MBIA Inc.’s National Public Finance Guarantee is urging Puerto Rico’s federal board to consider putting a receiver in charge of the island’s bankrupt power utility after the electricity provider lost two chief executive officers last week amid an uproar over their salaries, Bloomberg News reported. The Puerto Rico Electric Power Authority needs politically independent leadership, lawyers for the bond insurer wrote to the federal board in a letter dated July 17. Management at Prepa, as the utility’s known, fell into disarray last week as its chief executive officer resigned after four months on the job and his replacement quit one day after the agency announced his appointment. National is seeking to work with the federal board to install independent management that will work on the utility’s debt restructuring and overhaul the authority. Read more.
In related news, dysfunction at Puerto Rico’s bankrupt electric utility prompted a Congressional oversight committee yesterday to invite the U.S. commonwealth’s governor to testify at a special hearing scheduled for next week, Reuters reported. The U.S. House of Representatives’ Committee on Natural Resources, which has oversight of U.S. territories, requested Governor Ricardo Rosselló or a member of his administration to appear at the July 25 hearing to discuss de-politicizing the Puerto Rico Electric Power Authority (PREPA) and a “credible plan” for its transformation. The committee on Wednesday called for the hearing in the wake of a leadership crisis at the utility that began last week. PREPA is in the process of trying to restructure itself while also restoring and upgrading the island’s electric grid. Read more.
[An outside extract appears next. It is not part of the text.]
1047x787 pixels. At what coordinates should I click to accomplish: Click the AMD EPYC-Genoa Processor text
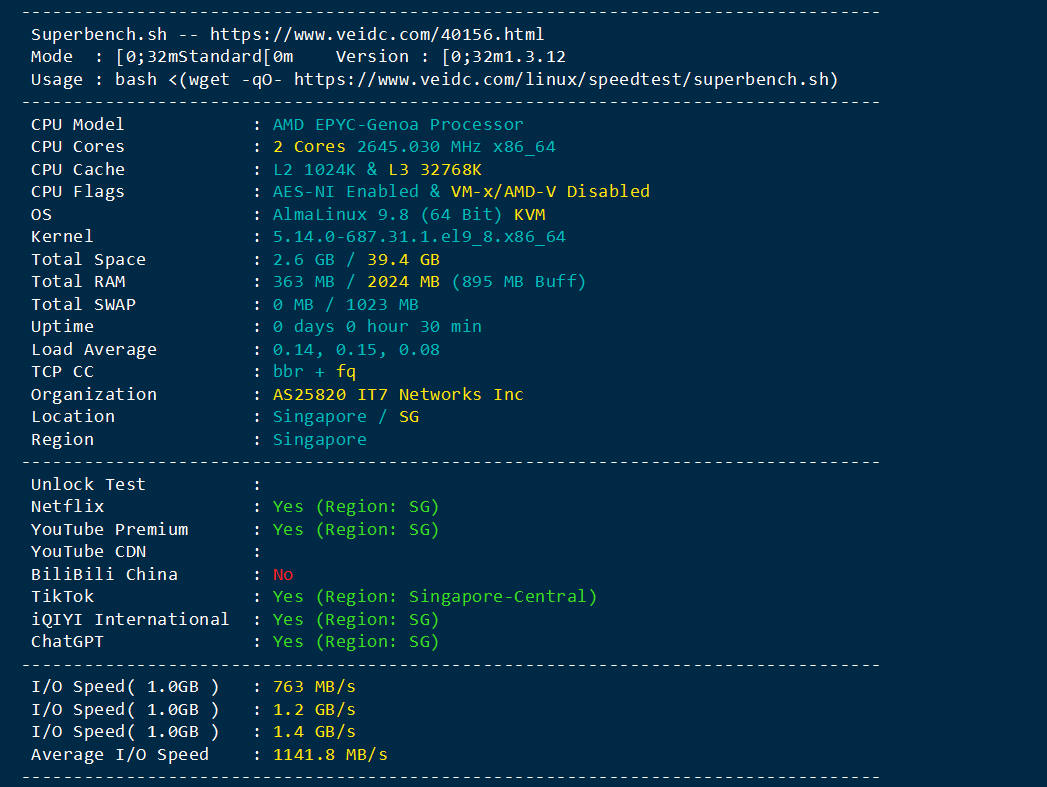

Puerto Rico’s governor yesterday named a new executive director of the bankrupt Puerto Rico Electric Power Authority (PREPA), following the resignation of its former head and four of the utility’s seven-member board last week, Reuters reported. Jose Ortiz will replace Rafael Diaz-Granados, who quit a day after being named executive director, leaving the utility with no leadership amid a massive restructuring effort following devastation wrought by Hurricane Maria last September. Diaz-Granados and the four other board members resigned after Puerto Rico Governor Ricardo Rosselló blasted them for agreeing to pay Diaz-Granados an annual salary of $750,000. The PREPA board unanimously elected Ortiz, an engineer, to the post on Wednesday, Rosselló’s office said in a tweet. Ortiz, the fifth PREPA executive director named since the hurricane devastated the island and its electric grid last September, is due to take office on July 23.